In what’s being called “an important project of China-US cultural exchanges,” (and probably an attempt to make use of the empty Bird’s Nest), an eight-day rodeo event featuring everything from professional bull riders to imported “athletic animals” will be held in Beijing this October. However, 68 Chinese animal rights groups refuse to keep their feelings on the issue silent (even though Deng Xiaoping loved himself a good rodeo back in the day).
Chinese animal organizations are claiming the rodeo will have a negative impact, sending a message to children that animals are only available for human use (obviously they’ve heard the Earthlings gospel). ‘We don’t want this junk culture entered into China,’ said one unnamed activist.
Maybe they’re tapping into the zeitgeist. Just last week, pictures of middle schoolers torturing pigs caused an internet uproar among the Chinese netizenry (take caution, it’s pretty graphic), despite China’s famed love of pork.
For a country famous for its high meat consumption and acceptance of habitual disregard for the well-being of animals (turn your VPN on and search “tiger zoos of Harbin”), Chinese animal rights groups have been making a racket lately.
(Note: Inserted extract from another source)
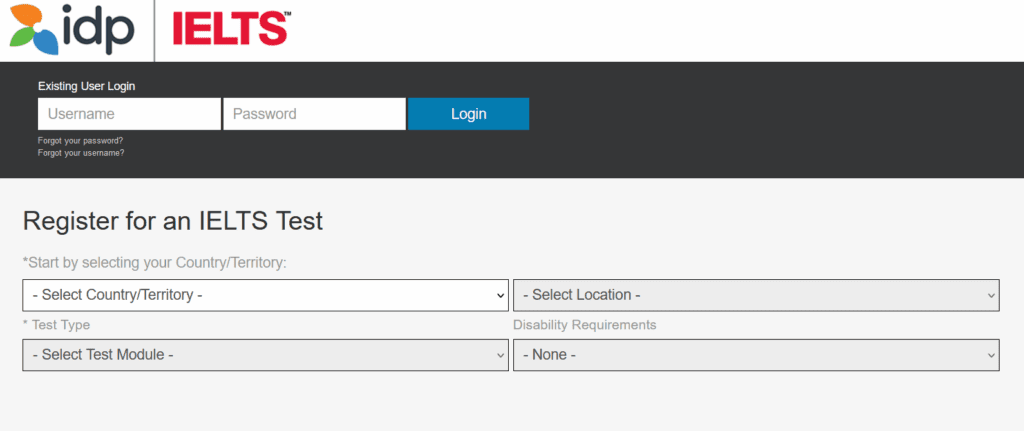The height and width of the screenshot is (431, 1024).
Task: Click the Disability Requirements label text
Action: (584, 325)
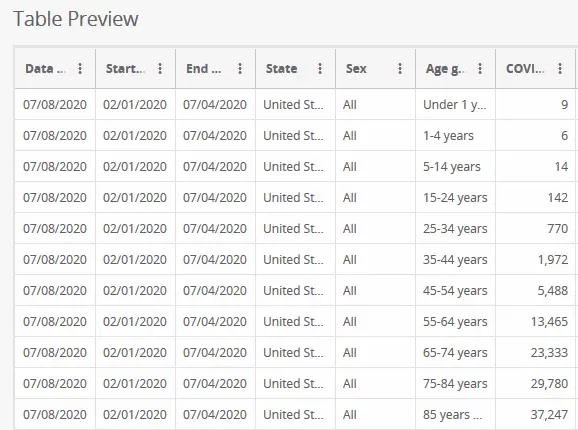Open the End date column kebab menu

(240, 69)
In April, 500 dogs being shipped for slaughter in Northeastern China were saved, and now protests are being launched against a high-profile official event. These activists are picking up speed and they don’t show any signs of letting up.
Despite the ruckus over the Beijing rodeo, a spokesman for Rodeo China provided a rational argument in defense of the event: “Each of these bulls costs between $10,000 and $50,000 to rear and train. Why would we want to hurt them?” Insisting that the Chinese should be more open-minded to a different culture, he confirmed that the show will go on.
And so is this a moment of honest cultural exchange, or should a different aspect of American culture been chosen for the Bird’s Nest? Monster trucks, anyone?